The assessment guided me in a structured way through a review of our application security assurance program, what we are doing well, where we need to invest more. Going through the assessment was also a good way to improve my understanding of the SAMM model, the practice areas and maturity ladder.
The findings from the assessment were generally in line with what we had already identified through our ad hoc internal analysis and our existing roadmap, at least in the areas of Construction and Verification practices.
I like that SAMM considers more than Construction and Verification, that it also addresses Governance (including training) in a simple and practical way (at least for level 1 and 2), as well as Deployment practices (vulnerability management, environment hardening, operational enablement), so I was able to take into account at least some of the requirements of operations without having to put on a different hat (ITIL, Visible Ops, SANS, and so on.). This should help teams work on the boundaries where software assurance ends and secure infrastructure management and operations begins, rather than throwing the problem over the fence to operations / your customer to take care of.

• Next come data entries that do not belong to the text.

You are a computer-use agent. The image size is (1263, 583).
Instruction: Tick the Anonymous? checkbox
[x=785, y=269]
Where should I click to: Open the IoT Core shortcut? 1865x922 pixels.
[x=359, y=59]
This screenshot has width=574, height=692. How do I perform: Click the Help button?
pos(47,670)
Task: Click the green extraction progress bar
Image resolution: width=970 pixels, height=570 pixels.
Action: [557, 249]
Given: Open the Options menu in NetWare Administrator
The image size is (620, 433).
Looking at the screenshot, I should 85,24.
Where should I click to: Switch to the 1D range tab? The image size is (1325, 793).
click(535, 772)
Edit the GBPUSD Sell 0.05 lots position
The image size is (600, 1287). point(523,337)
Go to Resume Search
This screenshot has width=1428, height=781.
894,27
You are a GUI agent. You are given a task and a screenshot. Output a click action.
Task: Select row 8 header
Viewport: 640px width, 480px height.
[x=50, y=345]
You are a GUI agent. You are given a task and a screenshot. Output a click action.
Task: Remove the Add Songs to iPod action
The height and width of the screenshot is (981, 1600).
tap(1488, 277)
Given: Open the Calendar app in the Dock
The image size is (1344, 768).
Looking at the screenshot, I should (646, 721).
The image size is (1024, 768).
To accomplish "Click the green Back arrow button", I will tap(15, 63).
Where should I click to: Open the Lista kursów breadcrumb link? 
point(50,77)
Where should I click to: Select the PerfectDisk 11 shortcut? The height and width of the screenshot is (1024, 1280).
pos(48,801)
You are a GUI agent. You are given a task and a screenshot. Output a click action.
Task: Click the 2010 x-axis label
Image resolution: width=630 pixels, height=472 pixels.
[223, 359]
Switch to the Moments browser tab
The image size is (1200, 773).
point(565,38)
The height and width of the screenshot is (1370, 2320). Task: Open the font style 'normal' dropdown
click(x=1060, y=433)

I also like that Vulnerability Management is considered an important part of the software assurance model. It makes sense to me that a consistent mechanism should be put into place for handling security risks, vulnerabilities and incidents, including incident management and root cause analysis, within the software development / project team structure; aligning this with what is done for secure deployment and operations of the system, and within the larger context of business risk management.
Using the assessment as a planning tool was also simple: building the assessment score card from the worksheets; identifying gaps and areas for development, and then referring to the roadmaps for examples, ideas where to prioritize effort. The sample roadmaps provided good coverage, at least for my purposes (building software for financial services customers). There are some good guidelines on handling outsourced scenarios in the roadmaps. It would be helpful if there were also guidelines on how to apply SAMM to agile development, for teams that follow lighter-weight methods and practices, maybe as part of the ISV roadmap. The case study example was also helpful.
The next challenge is hunting down resources from all of the good stuff available from OWASP to support improvement activities. I am happy to see that work has started to make this easier. I can see that there will be some interesting challenges in this. For example, Threat Assessment: SAMM TA1 recommends attack trees as a less formal alternative to STRIDE, Trike, etc., and provides a brief description of attack trees. Now I can google “attack trees” and find some helpful information out there in the wide world. But there is not much available in OWASP itself on attack trees, except for a note from some poor guy unsuccessfully searching for information on attack trees in CLASP at one time, and a thread in 2007 where Dinis Cruz said that Microsoft gave up on using attack trees in threat modelling because of complexity and difficulty reading them. Whoa pardner, this isn’t what I was hoping to find :-(
One of the keys to me, as a software development guy, not a security expert, is that I need clear and actionable guidance where possible. I have a lot of work to do. I really don’t want to get in the middle of the semantic war around Microsoft’s definition of Threat Modelling vs what other security experts define as Threat Modelling. And then there’s Attack Models and Architectural Risk Analysis (which don’t show up in SAMM, as far as I can see – indexing SAMM would help! - but of course are key to BSIMM).
Mapping resources from OWASP to SAMM practices in a consistent way will make a hard job, building secure software, much easier.